Subway foot traffic plummets more than 20% as sandwich maker approves $9.6 billion sale: data

The private equity firm, which has agreed to spend nearly $10 billion to acquire Subway, faces major challenges reviving the ailing brand amid declining foot traffic, according to an industry expert.
The family-run sandwich maker, which accepted a $9.6 billion bid from Roark Capital last week, has seen its overall visitor footfall in its US decline over the past four years, according to exclusive data from Placer.ai shared with The Post -Franchise stores by 21.6%.
Subway’s decline comes as competitor Jersey Mike’s surged 39.1% over the same period from May 2019 to May 2023, the data showed.
The trend doesn’t bode well for Subway’s new owner, according to Andrew Pudzer, the former CEO of CKE Restaurants, whose fast-food brands include Carl’s Jr. and Hardee’s.
“You never want traffic to drop significantly,” said Pudzer, who helped sell CKE to Roark in 2013 and remained the company’s chief executive until 2017.
“If you’re going to grow your business, you can’t keep losing significant traffic.”

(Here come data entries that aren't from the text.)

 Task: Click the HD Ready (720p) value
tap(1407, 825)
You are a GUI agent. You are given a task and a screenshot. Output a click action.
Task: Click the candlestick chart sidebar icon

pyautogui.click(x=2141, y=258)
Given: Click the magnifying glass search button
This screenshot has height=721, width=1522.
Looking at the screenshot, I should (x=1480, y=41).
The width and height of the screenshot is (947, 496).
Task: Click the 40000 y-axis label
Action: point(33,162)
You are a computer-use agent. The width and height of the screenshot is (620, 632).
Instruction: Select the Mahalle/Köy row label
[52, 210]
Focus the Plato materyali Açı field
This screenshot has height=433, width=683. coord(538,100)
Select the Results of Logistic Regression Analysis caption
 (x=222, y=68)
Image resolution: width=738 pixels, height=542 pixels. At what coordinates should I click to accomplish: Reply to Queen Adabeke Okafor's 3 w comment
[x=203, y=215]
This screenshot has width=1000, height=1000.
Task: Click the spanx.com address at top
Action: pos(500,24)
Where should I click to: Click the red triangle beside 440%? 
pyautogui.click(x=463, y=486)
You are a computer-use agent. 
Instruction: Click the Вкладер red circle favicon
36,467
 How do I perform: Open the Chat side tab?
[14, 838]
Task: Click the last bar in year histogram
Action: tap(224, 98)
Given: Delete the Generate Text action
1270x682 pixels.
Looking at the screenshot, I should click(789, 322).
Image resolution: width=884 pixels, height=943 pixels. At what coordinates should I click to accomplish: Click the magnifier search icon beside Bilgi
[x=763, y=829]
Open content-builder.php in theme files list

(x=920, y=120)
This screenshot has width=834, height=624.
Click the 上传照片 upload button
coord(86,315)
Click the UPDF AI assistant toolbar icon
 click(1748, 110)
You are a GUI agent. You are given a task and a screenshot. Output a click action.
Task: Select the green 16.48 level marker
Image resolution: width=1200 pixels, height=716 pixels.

Two other major subchains, Jimmy John’s and Firehouse Subs, also saw traffic drop during this period, albeit at significantly lower rates than Subway, the data shows. Jimmy John’s was down 8.8% and Firehouse Subs was down 13.2%.
Subway’s foot traffic began to increase slightly over the past year, increasing 0.08% from May 1, 2022 to May 1, 2023, but still lagged well behind gains from Jersey Mike’s (13.7%) and Jimmy John’s ( 2.4%) back range, according to Placer.ai.
Firehouse Subs lost 4.2% over the period.
Subway, one of the nation’s largest fast-food chains with more than 20,000 franchised locations in the United States, reported positive same-store sales this year, up 9.3% year over year in North America.

“We’re pleased with the continued progress of our transformational journey, which has refreshed our ingredients, improved our menu, helped increase our franchisees’ profitability and resulted in 10 consecutive quarters of positive sales,” a Subway spokeswoman told Monday The Post.
Roark Capital — an Atlanta-based private equity firm and backer of restaurant conglomerate Inspire Brands — agreed last week to buy Subway for $9 billion plus $600 million more if Subway meets certain performance targets. The deal still has to be approved by antitrust authorities.
Pudzer reckons Roark will look into renaming the ailing chain’s “Eat Fresh” slogan.
When Roark bought Arby’s from Nelson Peltz in 2011, the company was in serious trouble and a chain few want to visit, Pudzer noted.
The Roark team came up with great new products and the now ubiquitous We Got the Meats advertising campaign.
“Subway needs a new slogan,” Pudzer said.
The chain has suffered several PR nightmares over the past decade — starting with spokesman Jared Fogle’s 2015 conviction of child pornography possession.

More recently, there have been allegations of selling fake tuna and chicken, and backlash after soccer star Megan Rapinoe promoted the brand and then knelt during the national anthem.
“I think Subway has had great success for many years because the target audience felt comfortable going there,” Pudzer told The Post.
“They kind of lost touch with their target audience. People feel like it’s not a place for them anymore. They have to figure out how to make their customers comfortable being there.”